Making Use of Respondent Reported Processing Information to Understand Attribute Importance: a Latent Variable Scaling Approach



Making Use of Respondent Reported Processing Information to Understand Attribute Importance: a Latent Variable Scaling Approach

Authors

S Hess, ITS, University of Leeds, UK; D Hensher, University of Sydney, AU

Description

This paper explores the use of a latent variable approach in an information processing context

Abstract

Stated choice surveys routinely collect information from respondents on their ?stated? way of processing the data presented to them in choice scenarios. Typically, this includes indications as to whether a given attribute was ignored and also the relative ranking of the different attributes. It has for a while been recognised that direct incorporation of such respondent-provided information not only exposes the analyst to the potential risk of endogeneity bias, but there has also been some evidence to suggest that there may not necessarily a perfect correspondence between the responses to such processing questions and the behaviour in the stated choice component. As an example, it has been observed that respondents who claim to have ignored a certain attribute still exhibit a significant albeit lower sensitivity to that attribute. A number of modelling approaches have been put forward towards using such information without the risk of producing biased results.

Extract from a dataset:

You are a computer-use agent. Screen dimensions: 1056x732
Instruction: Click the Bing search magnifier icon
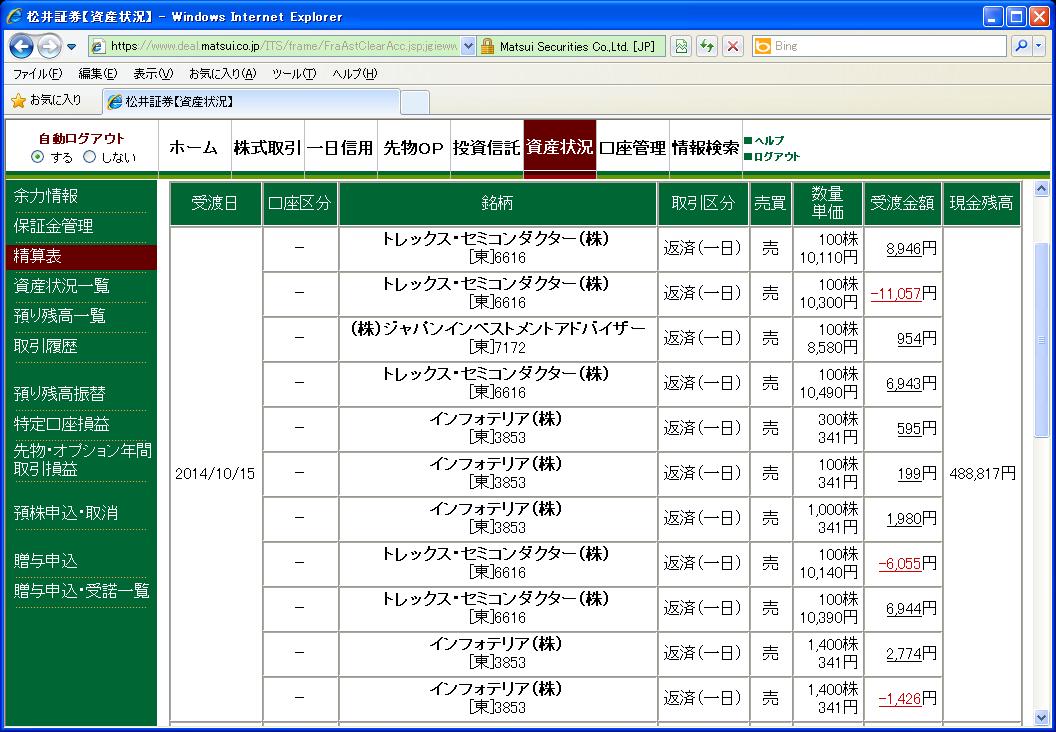pos(1021,46)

In the present paper, we present a novel way of looking at this issue, based on a latent variable approach. In particular, we hypothesise that for each attribute and each respondent, the unobserved sensitivity to that attribute drives both the responses in the stated choice component, and the answers to the information processing questions. We represent this through a latent variable which we use in jointly modelling the stated choice component, the response to the ?ignoring? questions, and the reported importance ranking of attributes. The results from a route choice experiment show a clear link between the two sets of responses. More importantly, we show that this set of latent variables, which we can also relate to a number of socio-demographic characteristics, helps to explain a large part of inter-respondent heterogeneity in sensitivities, significantly reducing the remaining random heterogeneity component, in contrast to more simple mixed logit models estimated on the stated choice data only (i.e. also without the latent variables).

Publisher

Association for European Transport